Un silence s'installa, durant lequel les deux jeunes gens prirent bien soin d'éviter de croiser le regard de l'autre. Finalement, ce fut Kazuto qui prit la parole en premier.
-Écoute... Je suis désolé de m'être emporté comme ça. J'étais juste frustré que tu ai choisi sans m'en parler au préalable, surtout un club auquel... je pourrai pas participer pleinement. Je pensais qu'on faisait ça tous les deux...
-Je comprends. Répondit Hataru d'une voix peu assurée. Mais... si j'ai quitté le club, c'était avant tout pour étendre mes horizons, rencontrer de nouvelles personnes, trouver un sujet qui me passionne. Je... ne veux pas que ça devienne un poids dans ton emploi du temps, ou que tu te forces à faire quelque chose qui ne t'intéresse pas juste pour moi. Le fait que je ne sois plus au club basket ne signifie pas... que je ne veux plus te voir, ou quoi que ce soit du genre. Je pense que... j'ai pas été assez explicite là dessus, je suis désolée.
Kazuto eut un petit rire gêné.
-Comme quoi il suffisait de discuter depuis le départ. Pourtant, on est de bons moulins à parole.
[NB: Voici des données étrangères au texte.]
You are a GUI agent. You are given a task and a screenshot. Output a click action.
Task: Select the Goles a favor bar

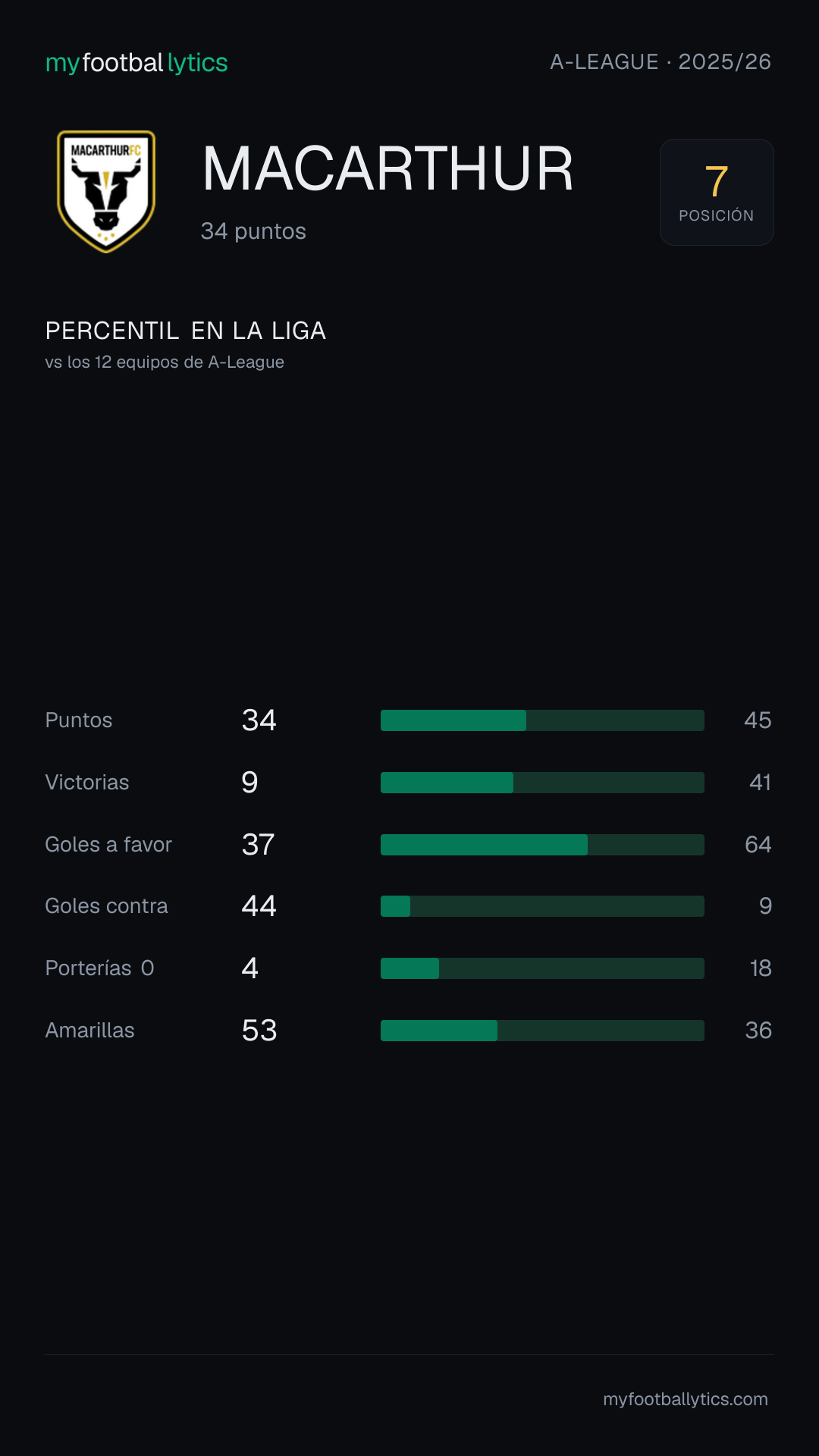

-Il faut croire que ça aide pas pour venir au cœur du sujet. Répondit Hataru, avec un sourire amusé. Mais on a le bon gout d'au moins essayer de réparer tout ça, et de s'excuser.
-Ouais. Je m'excuse vraiment d'avoir crié en public comme ça. Ça... me ressemble pas.
-Je sais... répondit Hataru, en caressant la joue du jeune homme. Et... j'aurai dû être claire avec toi depuis le début au lieu de craindre ta réaction. C'était stupide et puéril.
-Mais c'est ça qui te rend si mignonne.
-Quoi? Ma stupidité?
-Ta puérilité. Répondit Kazuto en embrassant le front de sa petite amie. Ta naïveté, ta sincérité... ta gourmandise, un peu, aussi.
-Tu te moques de moi. Bouda Hataru.
-Pas du tout. Regarde, tu le fait encore.
Hataru eut un petit rire, que Kazuto partagea. Après un petit silence, il reprit cependant la parole.
-Tu comptes faire quoi, du coup? Vis à vis... du cercle et du club cuisine.
Une pointe d'appréhension perçait dans sa voix, et Hataru en fut bien consciente. Elle soupira.
-Le cercle m'intéresse plus, pour le moment, et j'ai déjà commencé à m'organiser avec la présidente. Avoua-t-elle. Je sais que ce n'est pas le choix qui t'arranges le plus, mais... c'est celui qui me tente vraiment.
-Et le club cuisine? Tenta Kazuto. Tu aimes tellement manger, et puis, Mayuri-senpai est vraiment une super personne.
-Si je veux cuisiner, je n'ai pas vraiment besoin du club pour le faire. Fit remarquer Hataru. Je dirai même que je le fais depuis que je suis en âge de tenir une cuillère, et que je continue de le faire même chez moi. C'est quelque chose qui me plait bien, mais pas autant que manger. Alors que le cercle... je ne sais pas. Il y a quelque chose qui m'intrigue. Qui pique mon intérêt. La simple idée de manger un petit plat cuisiné au beau milieu de nulle part, dans le froid et sous une immense voute étoilée... ça ne te fait pas rêver?
-Pas... plus que ça. Avoua Kazuto. Mais je comprends un peu mieux ton choix, au moins. Même si c'est vrai que ce n'est pas celui qui m'arrange le plus, niveau horaire.
-Ce n'est pas grave. Lui assura Hataru. J'ai prévenu la présidente que tu rejoindrai, et tu pourras au moins nous aider pour la préparation. Et puis, même si ça ne t'intéresse pas, ça nous fera un peu de temps ensemble.
Kazuto soupira.
-Je ne peux vraiment rien te refuser, tu sais... ça te dit, un petit okonomiyaki pour me faire pardonner ce soir, après l'entrainement?
Les yeux d'Hataru scintillèrent à cette proposition.